Bahçıvan, İSO olarak, yaşanmakta olan köklü değişim sürecinde gelişmelere seyirci kalmak yerine, global ve bütüncül bir bakış eşliğinde akıl ve gerçeği buluşturan, riskleri ve fırsatları birlikte gören bir yaklaşım ve tutum sergilediklerini ifade etti.

AR-GE ve teknoloji alanında, küresel alanda gelişmelerin yön verdiği ve katkı sağladığı sektörlerde savunma sanayinin başı çektiğini dile getiren Bahçıvan, şu değerlendirmede bulundu:

“İSO 500 çalışmamızda da öne çıktığı üzere savunma sanayi ortaya koyduğu başarılarla ilham alınması gereken bir odak haline gelmiştir. Bugün Türk savunma sanayisi, yüklenicileri, üniversiteleri, araştırma kurumları, geliştirdiği yerli ve milli teknolojik ürünleri ve ihracatıyla ülkemizin en önemli sektörlerinden biri konumundadır. Bu başarılar savunma sanayisi ile sınırlı kalmamalıdır. Önemle vurgulamak isterim ki bu başarılı noktaya gelmek hiç de kolay olmadı. Bu sürecin arkasında güçlü bir vizyon, takdire şayan zihinsel ve fiziksel emek, alın teri var. Bu ulvi başarıda katkısı olan herkese sanayicilerimiz adına teşekkür ediyorum.

Küresel ekonomik istikrarsızlıkların gündemde olduğu bir dönemde, tüm dünyada üretim ve tedarik zincirinde aksamalar, özellikle yaşanan çip krizi pek çok sektörde önemli kesintileri ve aksaklıkları beraberinde getirdi. Bu çerçevede bu krizi aşmak adına ülkemizde çip üretimine ve elektronik sektörüne yönelik atılan adımları hem savunma sanayisi hem de diğer sektörler için çok kıymetli buluyoruz. Milli duygular ve milli hassasiyetlerin küresel ölçekte artmaya başladığı bir dönemdeyiz. Türkiye Cumhuriyeti’nin 100. yılını büyük bir coşkuyla kutluyoruz.
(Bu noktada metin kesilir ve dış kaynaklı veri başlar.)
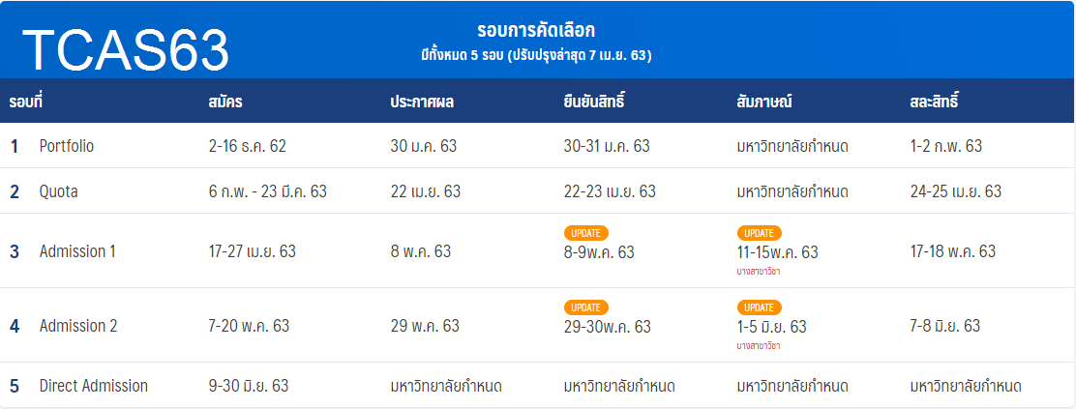Click the สัมภาษณ์ column header
Screen dimensions: 1076x409
pyautogui.click(x=764, y=102)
Böyle anlamlı bir yılda savunma sanayimizin kaydettiği başarıları görmek hepimiz için mutluluk verici.”

“Sektörde 2023’ün 9 ayında 3,8 milyar dolarlık ihracat gerçekleşmiş durumda”

Bahçıvan, “Bundan 15 yıl önce yüzde 80 dışa bağımlı olan savunma sanayi sektörümüz bugün KOBİ ve yüklenici firmalarımızın, araştırma kuruluşlarımızın, üniversitelerimizin ortak akıl ve vizyonuyla adeta bir ‘ortak üretim seferberliği’ hissiyatıyla çalışmaktadır.” diye konuştu.
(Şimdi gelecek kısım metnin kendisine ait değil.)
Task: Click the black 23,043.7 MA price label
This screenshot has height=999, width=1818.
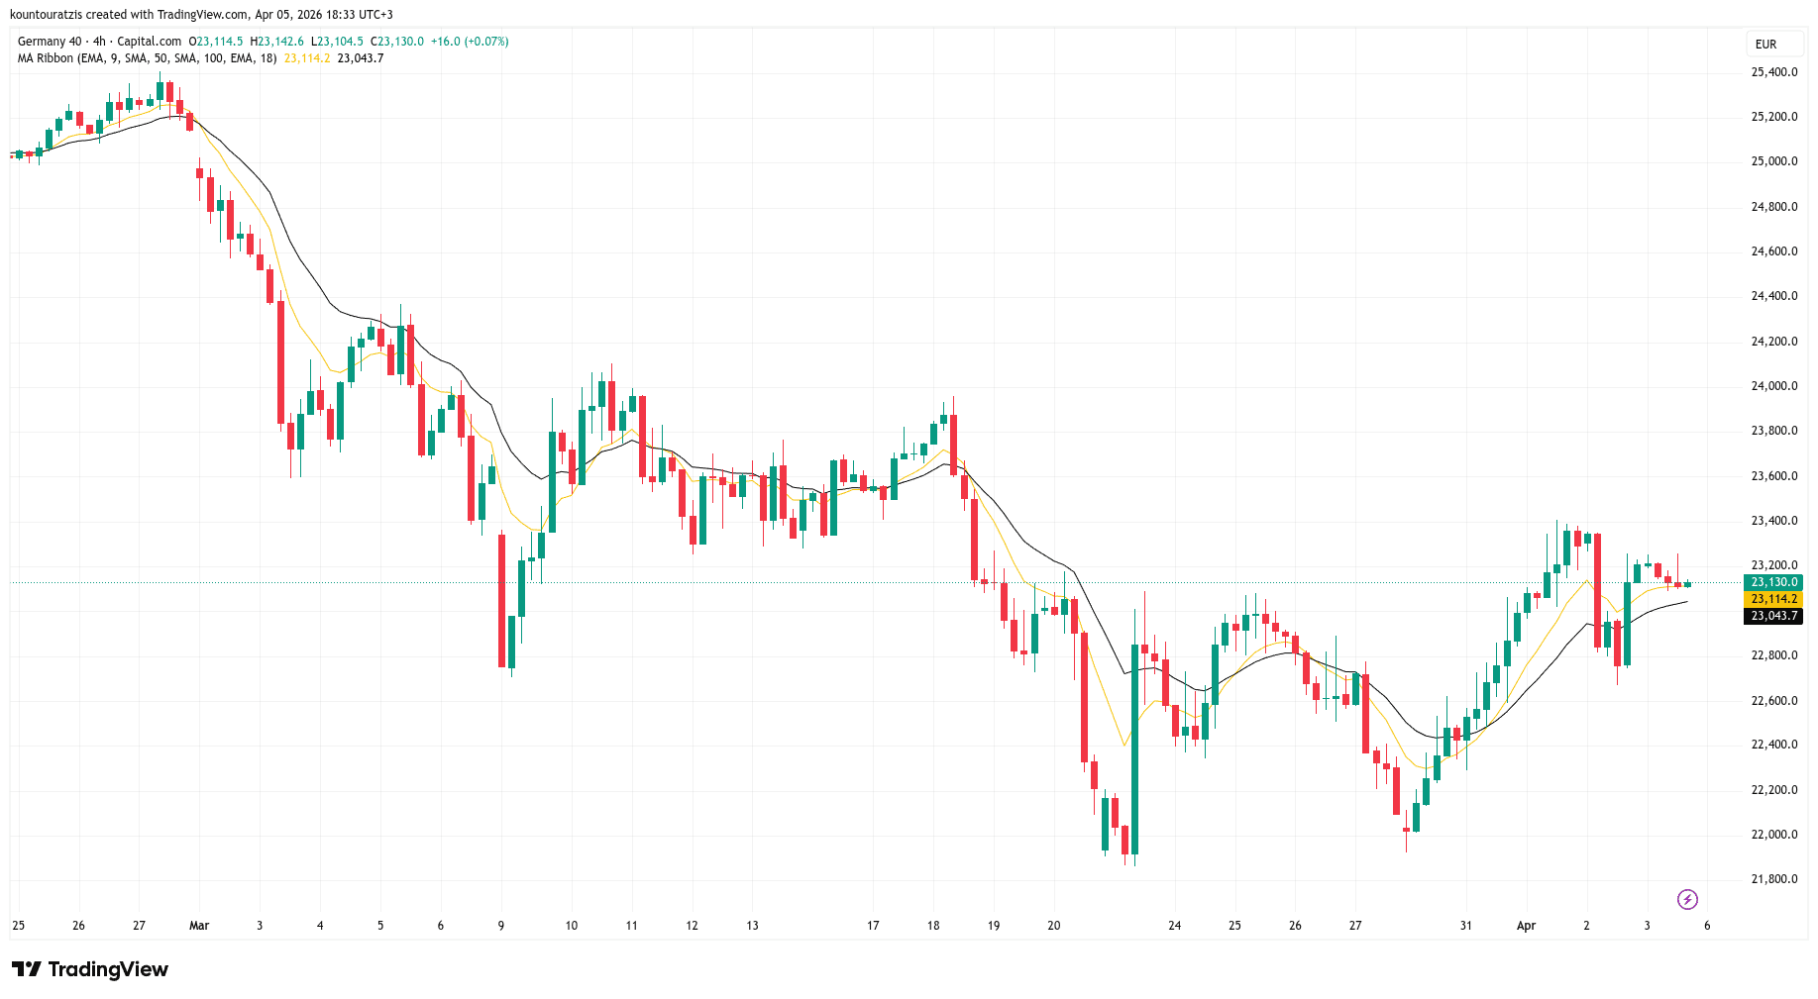Action: 1773,616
2022 itibarıyla savunma sanayisi ve havacılık sektörü cirosunun 12 milyar doları aşmış olması, sektördeki istihdamın her geçen yıl artarak 81 bini aşması gibi gelişmelerin mutluluk verici olduğunu vurgulayan Bahçıvan, şunları kaydetti:

“Diğer yandan, savunma sanayisi sektöründeki ihracatımızın her yıl önemli oranda artmasını da gururla takip etmekteyiz. Sektörde 2023’ün 9 ayında 3,8 milyar dolarlık ihracat gerçekleşmiş durumdadır. İSO 500 listemizde, 2000 yılında savunma sanayi sektöründen 6 firma yer alırken, 2022 yılı çalışmamızda savunma sanayisi ekosisteminde faaliyet gösteren 19 firmamızın yer alması da sektörün başarılı gelişimini ortaya koymaktadır. 2023 yılında 4 savunma sanayi şirketimizin dünyanın ilk 100 firması arasında yer alması bizler için büyük bir gurur kaynağı olmuştur. Son dönemde savunma sanayisinde önemli uluslararası anlaşmaların haberlerini almaktan memnuniyet duyuyoruz.

Geçen hafta Birleşik Arap Emirlikleri’nin en büyük savunma ve havacılık şirketleri grubu EDGE ile SAHA İstanbul arasında imzalanan sözleşmenin, teknoloji geliştirme noktasında büyük bir kaldıraç ve sadece savunma sanayisi sektöründeki ana yükleniciler değil, tüm sanayicilerimiz için çok önemli bir fırsat olacağına inanıyoruz. Hiç unutulmamalıdır ki kritik teknolojileri yerli ve milli olarak geliştirmek, yüksek teknoloji alanlarında rekabetçi ürün ve hizmetler sunmak, özgün ve yenilikçi üretimle küresel değer zincirlerinde ülkemizin payını artırmak, ülkemiz için önemli bir ivmelenme basamağı olacaktır. Ortaya konulan özgün, yerli ve milli projeler hiç kuşkusuz ülke savunmasında büyük rol üstlenmektedir. Kendi motorunu, milli tankını, savaş gemisini, taarruz helikopterini, insansız hava araçlarını, füzesini ve piyade tüfeğini üretmeyi başaran Türkiye hepimizin gururudur.”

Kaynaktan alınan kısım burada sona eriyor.